No signs of plain text password in the data leak according to the article. Might want to change your Thingiverse password just to be on the safe side.

2 Likes

Always a good idea to change your password when you see this. Also a good idea to keep changing it. You never know when leaks will happen.

1 Like

Since apparently at least some of the passwords were not salted, assume they were cracked. Change your password on thingiverse, and on any other site on which you used the same password.

I had some confusion in changing my password (got wrong password in password safe temporarily) and I haven’t yet gotten the password reset emails I tried. I think their systems might be a little swamped. So when you change your password, make sure you don’t lose track of the new password! :relaxed:

2 Likes

I went for the password reset today around 1:00p PST and didn’t get the password reset until 6:08p PST but after 15 minutes waiting for the reset email I just went and changed my password manually and will leave it at that for now.

3 Likes

I fear the loss of forums or public sights that don’t have “too much” personal information. You know Google or Facebook knows more about you than you do. When AT&T made it known Yahoo was broken into about 2 years before the public knew that sort of got my attention. I had not used Thinigverse for many months and did need to go there so I changed my password. Got to wonder if they were after the keys to the “tip jar”.

The leak was a staging database; the point being to test production-like data before running new code in production. The entire database dump was apparently floating around on the “dark web” for a year or so before someone noticed, so it looks like it wasn’t so much that “they” were targeting thingiverse per se for anything. Rather, that there was a data leak that anyone might use for their own purposes.

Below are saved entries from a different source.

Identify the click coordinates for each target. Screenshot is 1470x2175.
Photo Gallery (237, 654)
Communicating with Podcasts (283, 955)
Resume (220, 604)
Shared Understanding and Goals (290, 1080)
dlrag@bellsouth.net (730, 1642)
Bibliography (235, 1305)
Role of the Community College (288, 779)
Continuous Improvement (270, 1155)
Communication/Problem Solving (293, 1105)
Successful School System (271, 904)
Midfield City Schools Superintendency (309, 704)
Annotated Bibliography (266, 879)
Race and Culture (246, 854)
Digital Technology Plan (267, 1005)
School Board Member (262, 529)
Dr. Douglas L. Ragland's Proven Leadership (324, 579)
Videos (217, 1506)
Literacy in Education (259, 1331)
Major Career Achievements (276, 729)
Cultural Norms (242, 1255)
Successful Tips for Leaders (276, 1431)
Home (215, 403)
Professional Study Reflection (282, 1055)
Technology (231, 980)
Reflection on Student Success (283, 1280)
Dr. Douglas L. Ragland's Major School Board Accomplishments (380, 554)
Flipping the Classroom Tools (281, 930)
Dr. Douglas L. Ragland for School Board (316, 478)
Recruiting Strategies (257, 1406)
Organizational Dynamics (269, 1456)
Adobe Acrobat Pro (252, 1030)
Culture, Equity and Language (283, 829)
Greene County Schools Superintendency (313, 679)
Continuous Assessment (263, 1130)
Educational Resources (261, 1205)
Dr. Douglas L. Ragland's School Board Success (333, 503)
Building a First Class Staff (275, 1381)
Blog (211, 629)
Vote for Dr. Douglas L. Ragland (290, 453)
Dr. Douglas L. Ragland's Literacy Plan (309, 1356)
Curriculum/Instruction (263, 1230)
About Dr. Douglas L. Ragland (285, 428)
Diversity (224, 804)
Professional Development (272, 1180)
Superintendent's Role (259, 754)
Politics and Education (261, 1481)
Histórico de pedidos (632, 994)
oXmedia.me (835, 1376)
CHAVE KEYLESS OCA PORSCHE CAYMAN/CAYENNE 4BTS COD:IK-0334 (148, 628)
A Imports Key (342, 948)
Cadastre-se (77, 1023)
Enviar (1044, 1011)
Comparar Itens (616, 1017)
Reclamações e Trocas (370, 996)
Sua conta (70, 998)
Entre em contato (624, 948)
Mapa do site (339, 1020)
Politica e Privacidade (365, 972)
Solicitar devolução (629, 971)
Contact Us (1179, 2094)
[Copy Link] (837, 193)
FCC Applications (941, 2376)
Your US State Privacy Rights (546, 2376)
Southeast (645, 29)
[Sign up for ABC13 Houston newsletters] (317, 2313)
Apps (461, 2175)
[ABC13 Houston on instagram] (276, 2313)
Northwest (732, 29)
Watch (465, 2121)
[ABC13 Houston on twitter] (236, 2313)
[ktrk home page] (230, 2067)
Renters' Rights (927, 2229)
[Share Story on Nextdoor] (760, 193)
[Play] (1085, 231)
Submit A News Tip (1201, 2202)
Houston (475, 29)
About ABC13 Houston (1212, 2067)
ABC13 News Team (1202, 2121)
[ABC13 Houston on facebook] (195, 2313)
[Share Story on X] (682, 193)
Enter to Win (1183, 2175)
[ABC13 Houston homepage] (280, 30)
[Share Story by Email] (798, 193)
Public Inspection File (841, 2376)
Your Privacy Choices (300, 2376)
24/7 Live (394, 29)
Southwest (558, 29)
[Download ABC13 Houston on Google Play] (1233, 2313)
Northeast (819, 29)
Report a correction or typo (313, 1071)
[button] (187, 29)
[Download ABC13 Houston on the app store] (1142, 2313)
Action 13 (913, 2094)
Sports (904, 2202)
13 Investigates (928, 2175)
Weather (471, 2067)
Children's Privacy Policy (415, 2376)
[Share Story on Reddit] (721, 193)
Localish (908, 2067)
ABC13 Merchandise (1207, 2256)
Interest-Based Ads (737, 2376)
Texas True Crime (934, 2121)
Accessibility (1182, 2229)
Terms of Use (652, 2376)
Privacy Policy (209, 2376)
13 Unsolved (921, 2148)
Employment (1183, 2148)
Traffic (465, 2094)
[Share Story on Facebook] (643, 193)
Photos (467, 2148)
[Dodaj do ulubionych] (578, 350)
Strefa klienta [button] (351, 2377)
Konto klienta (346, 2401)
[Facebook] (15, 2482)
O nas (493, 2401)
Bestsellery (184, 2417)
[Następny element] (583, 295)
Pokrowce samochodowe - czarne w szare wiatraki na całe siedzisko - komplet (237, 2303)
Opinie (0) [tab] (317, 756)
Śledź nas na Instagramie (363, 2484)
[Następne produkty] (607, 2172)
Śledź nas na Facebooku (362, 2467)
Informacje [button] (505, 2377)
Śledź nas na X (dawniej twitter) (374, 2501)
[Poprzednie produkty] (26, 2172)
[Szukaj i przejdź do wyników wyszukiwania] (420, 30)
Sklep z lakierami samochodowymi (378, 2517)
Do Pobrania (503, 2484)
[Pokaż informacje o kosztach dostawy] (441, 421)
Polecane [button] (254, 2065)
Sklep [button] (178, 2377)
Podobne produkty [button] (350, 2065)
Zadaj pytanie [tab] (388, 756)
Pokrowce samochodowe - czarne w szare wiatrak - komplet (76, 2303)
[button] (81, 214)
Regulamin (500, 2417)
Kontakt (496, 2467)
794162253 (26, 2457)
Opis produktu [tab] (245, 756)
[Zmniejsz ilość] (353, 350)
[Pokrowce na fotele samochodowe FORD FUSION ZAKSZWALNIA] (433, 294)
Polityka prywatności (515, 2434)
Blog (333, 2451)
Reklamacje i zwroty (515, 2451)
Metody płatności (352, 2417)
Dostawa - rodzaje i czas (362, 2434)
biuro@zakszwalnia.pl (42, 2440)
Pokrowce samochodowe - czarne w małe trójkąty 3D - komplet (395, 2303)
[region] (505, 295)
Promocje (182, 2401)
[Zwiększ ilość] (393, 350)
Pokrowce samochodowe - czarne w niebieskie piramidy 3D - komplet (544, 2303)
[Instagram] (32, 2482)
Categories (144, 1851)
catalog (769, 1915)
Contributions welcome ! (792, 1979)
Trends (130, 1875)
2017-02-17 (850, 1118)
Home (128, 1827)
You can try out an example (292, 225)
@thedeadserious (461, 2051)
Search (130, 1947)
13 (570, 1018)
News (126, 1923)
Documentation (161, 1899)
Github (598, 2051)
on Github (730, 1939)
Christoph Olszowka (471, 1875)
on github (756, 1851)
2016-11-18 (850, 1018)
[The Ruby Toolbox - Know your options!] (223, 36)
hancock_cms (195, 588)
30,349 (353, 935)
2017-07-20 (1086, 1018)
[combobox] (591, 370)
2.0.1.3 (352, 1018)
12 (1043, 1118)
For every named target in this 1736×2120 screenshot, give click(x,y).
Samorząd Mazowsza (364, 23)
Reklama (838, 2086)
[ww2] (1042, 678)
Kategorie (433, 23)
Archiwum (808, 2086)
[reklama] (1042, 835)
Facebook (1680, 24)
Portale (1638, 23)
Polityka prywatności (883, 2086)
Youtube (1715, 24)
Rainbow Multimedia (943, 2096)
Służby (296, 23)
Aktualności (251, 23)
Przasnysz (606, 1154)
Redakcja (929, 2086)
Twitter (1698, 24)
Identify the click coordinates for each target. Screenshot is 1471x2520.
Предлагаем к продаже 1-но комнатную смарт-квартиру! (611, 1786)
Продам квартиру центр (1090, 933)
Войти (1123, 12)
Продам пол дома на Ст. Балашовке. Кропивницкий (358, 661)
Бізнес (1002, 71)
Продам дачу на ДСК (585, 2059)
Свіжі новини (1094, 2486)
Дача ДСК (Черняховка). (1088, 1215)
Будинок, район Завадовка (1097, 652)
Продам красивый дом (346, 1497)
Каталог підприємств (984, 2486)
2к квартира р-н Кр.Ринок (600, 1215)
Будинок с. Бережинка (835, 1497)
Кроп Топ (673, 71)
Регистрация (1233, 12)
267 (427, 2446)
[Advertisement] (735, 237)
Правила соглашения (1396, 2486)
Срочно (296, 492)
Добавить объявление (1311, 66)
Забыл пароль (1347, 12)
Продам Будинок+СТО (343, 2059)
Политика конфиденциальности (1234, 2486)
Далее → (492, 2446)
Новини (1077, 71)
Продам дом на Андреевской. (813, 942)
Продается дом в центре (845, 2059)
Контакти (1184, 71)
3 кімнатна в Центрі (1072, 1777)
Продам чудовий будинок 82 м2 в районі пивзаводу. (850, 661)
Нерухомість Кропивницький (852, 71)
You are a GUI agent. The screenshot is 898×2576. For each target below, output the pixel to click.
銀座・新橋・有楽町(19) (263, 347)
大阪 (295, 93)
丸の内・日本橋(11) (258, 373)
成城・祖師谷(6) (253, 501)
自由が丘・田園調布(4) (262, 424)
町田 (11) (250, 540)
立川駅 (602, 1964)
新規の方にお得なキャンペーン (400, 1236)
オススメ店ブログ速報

Probably the most valuable thing there were the passwords because so many people use the same passwords on multiple sites. And the passwords were not well protected, according to the reports. That’s the “not salted” part; it makes passwords a lot easier to harvest.

The folks deleting all their thingiverse things are not really doing anything that would effectively “punish” anyone for this leak. It’s just leaving lot of links on the internet dangling and making it harder for people to follow references.